27 noviembre 2008

- gólem -

Cada mañana, a la luz mortecina de los descansillos, bajabas la escalera del edificio con pasos cargados, tu abrigo de invierno y esa mirada esquiva de tejón adormilado. Tu sombra serraba los peldaños, y yo salía tras de ti, de puntas los pies, desvelada por el hambre de verte, hechizada. Eras viejo y grande y gólem para mis diecisiete años, pero yo te anhelaba, un poco intrigada, un poco enamoriscada.

Te seguía entonces al metro, arrebujada y arrebolada por el frío, bailando tu sombra pesadota a la luz de las farolas de la madrugada. Y en el vagón me ocultaba de ti tras un periódico o bajo un codo, pequeñuja he sido siempre, pero te observaba.

Y tú, mirada de tejón huidizo, adormilado, gólem, escrutabas entre los viajeros. Tardé en adivinarte qué buscabas, pero al fin lo descubrí: entre los lectores tempraneros, los muchos que cargan sus librotes, localizabas a uno que comenzara la novela en ese instante preciso. Para ello te recorrías el vagón entero, apartando educadamente a la gente, y yo te seguía, tonta, encandilada, surcando los huecos que tu cuerpo osuno dejaba tras de sí.

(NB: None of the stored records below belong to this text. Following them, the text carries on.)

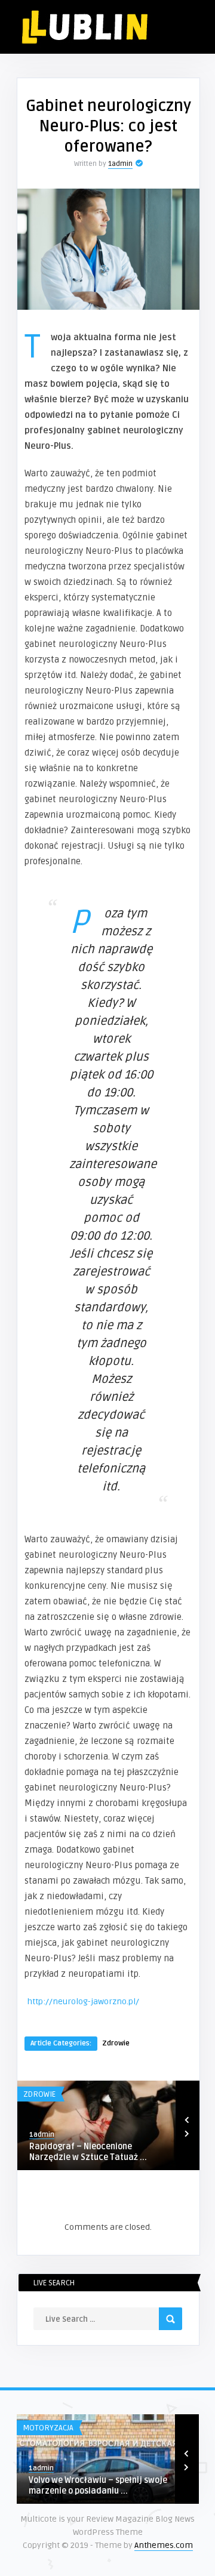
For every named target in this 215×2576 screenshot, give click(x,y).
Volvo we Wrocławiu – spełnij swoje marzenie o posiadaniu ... (98, 2485)
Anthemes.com (163, 2545)
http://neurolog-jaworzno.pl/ (83, 2001)
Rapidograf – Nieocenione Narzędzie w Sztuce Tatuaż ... (88, 2151)
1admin (120, 163)
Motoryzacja (48, 2428)
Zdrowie (116, 2043)
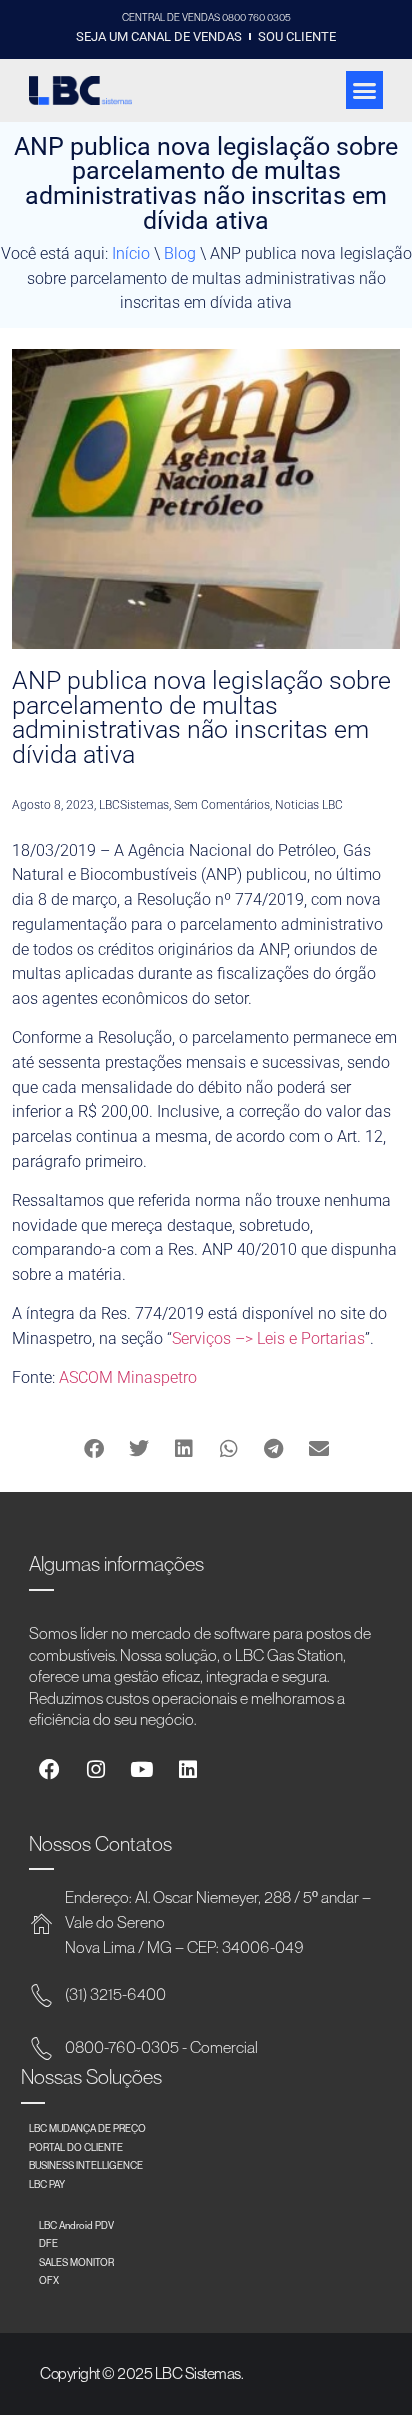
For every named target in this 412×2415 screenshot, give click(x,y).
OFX (49, 2280)
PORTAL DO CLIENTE (76, 2147)
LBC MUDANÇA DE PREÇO (87, 2128)
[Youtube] (141, 1770)
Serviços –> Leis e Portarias (268, 1338)
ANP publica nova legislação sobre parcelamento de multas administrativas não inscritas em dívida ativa (201, 717)
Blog (180, 253)
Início (131, 253)
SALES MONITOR (76, 2262)
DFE (48, 2243)
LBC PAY (47, 2184)
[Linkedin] (187, 1770)
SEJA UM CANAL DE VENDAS (159, 36)
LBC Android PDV (76, 2225)
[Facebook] (49, 1770)
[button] (365, 90)
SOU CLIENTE (297, 36)
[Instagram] (95, 1770)
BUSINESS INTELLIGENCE (86, 2165)
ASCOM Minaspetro (128, 1377)
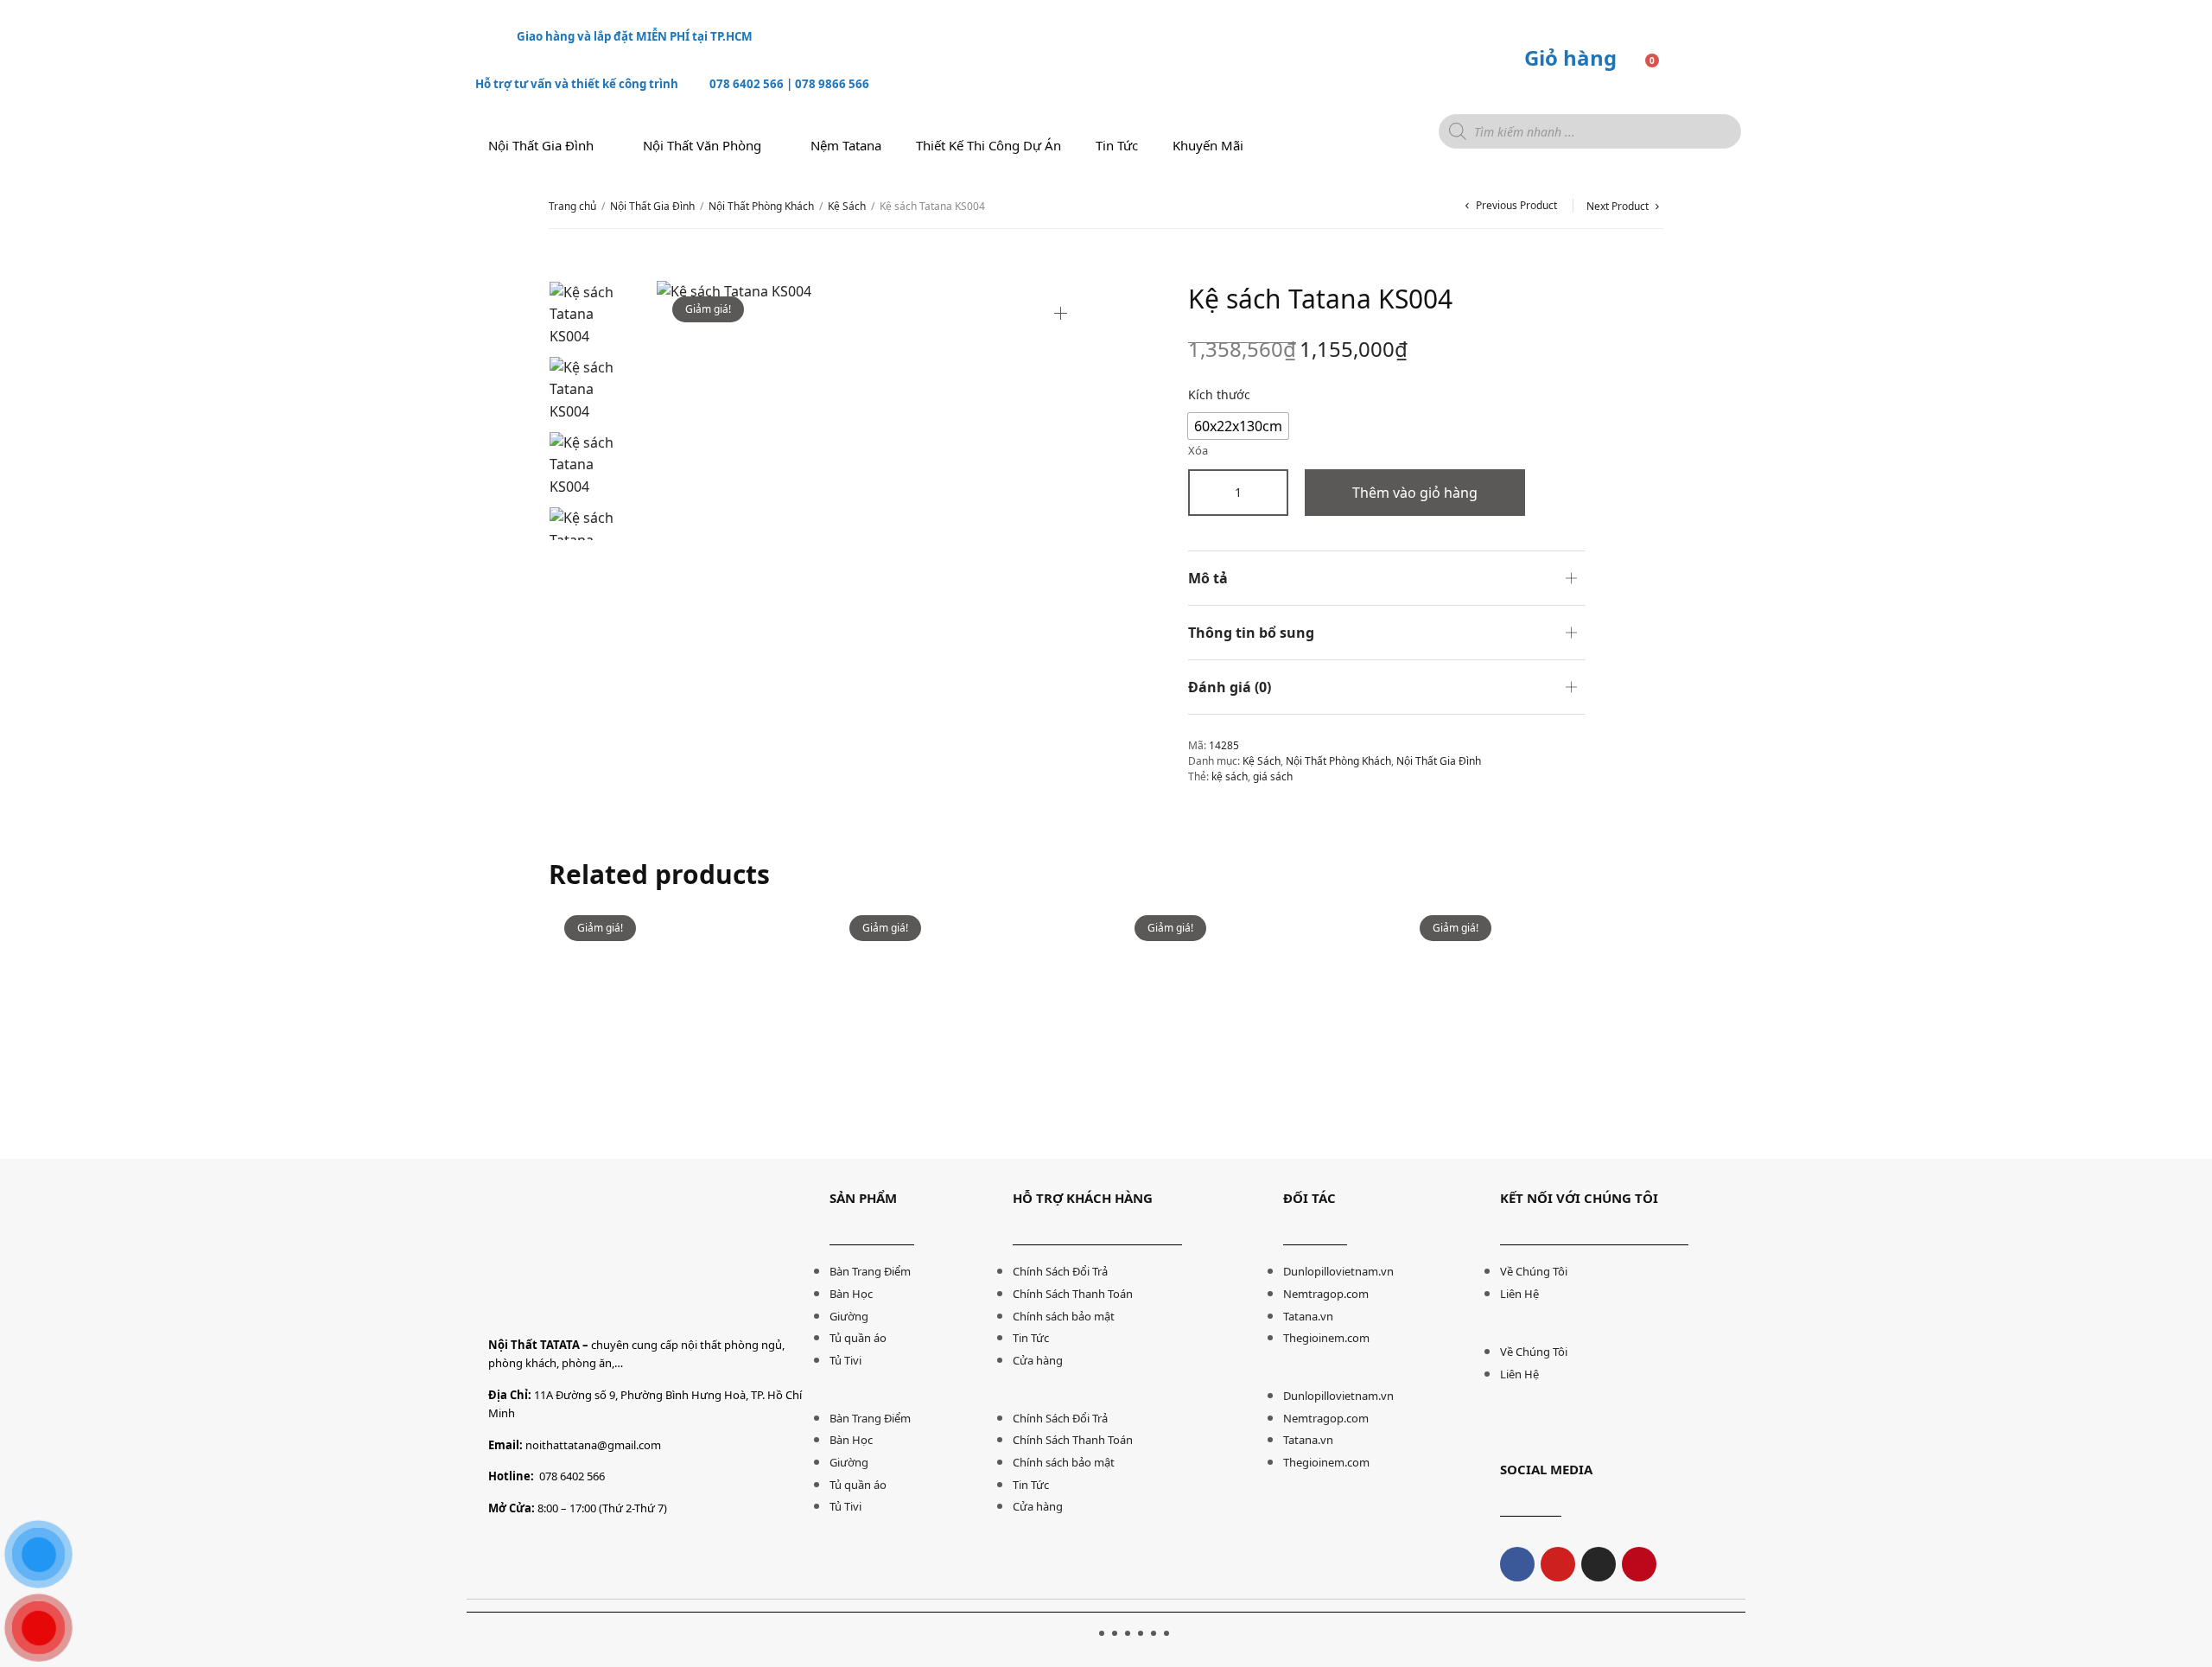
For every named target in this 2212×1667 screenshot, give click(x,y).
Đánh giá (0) (1229, 687)
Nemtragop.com (1326, 1293)
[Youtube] (1558, 1564)
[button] (911, 1395)
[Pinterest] (1639, 1564)
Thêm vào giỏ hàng (1415, 492)
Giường (849, 1316)
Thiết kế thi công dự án (988, 145)
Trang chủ (572, 206)
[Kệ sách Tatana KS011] (678, 1029)
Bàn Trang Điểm (870, 1271)
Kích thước (1219, 394)
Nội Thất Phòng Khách (761, 206)
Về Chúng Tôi (1533, 1271)
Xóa (1198, 450)
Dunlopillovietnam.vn (1338, 1271)
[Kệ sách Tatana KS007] (963, 1029)
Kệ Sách (847, 206)
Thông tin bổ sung (1251, 632)
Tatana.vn (1308, 1316)
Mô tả (1208, 578)
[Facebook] (1517, 1564)
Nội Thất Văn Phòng (702, 145)
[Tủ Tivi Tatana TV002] (1533, 1029)
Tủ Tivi (845, 1360)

Y cuando lo hallabas, te quedabas inmóvil, quieto quieto como gato que escruta, y tu mirada ya no era de tejón esquivo ni adormilada; era de lagarto y lobo y león. Y cuando el lector abría la cubierta, acariciaba la portada y la portadilla, se acomodaba en el asiento y tomaba aire... ¡cómo brillaban entonces tus ojos de tigre saciado, cómo afloraba tu sonrisa lobuna de depredador! Disfrutabas la ilusión del extraño sumergiéndose en un mundo nuevo, con cien o mil o cien mil páginas por volver para alejarse del vagón atestado y la vida pequeña, como si fueras tú quien aprehendía esas letras.

Por esos momentos te quise, y también por tu mirada de tejón, y por tu sombra de diplodocus que serraba la escalera de casa. Por lo viejo y lo grande y lo gólem te quise, y creo que en las huellas de sombra que al marchar dejaste en los peldaños te sigo queriendo, aun hoy que ya no te he de perseguir más.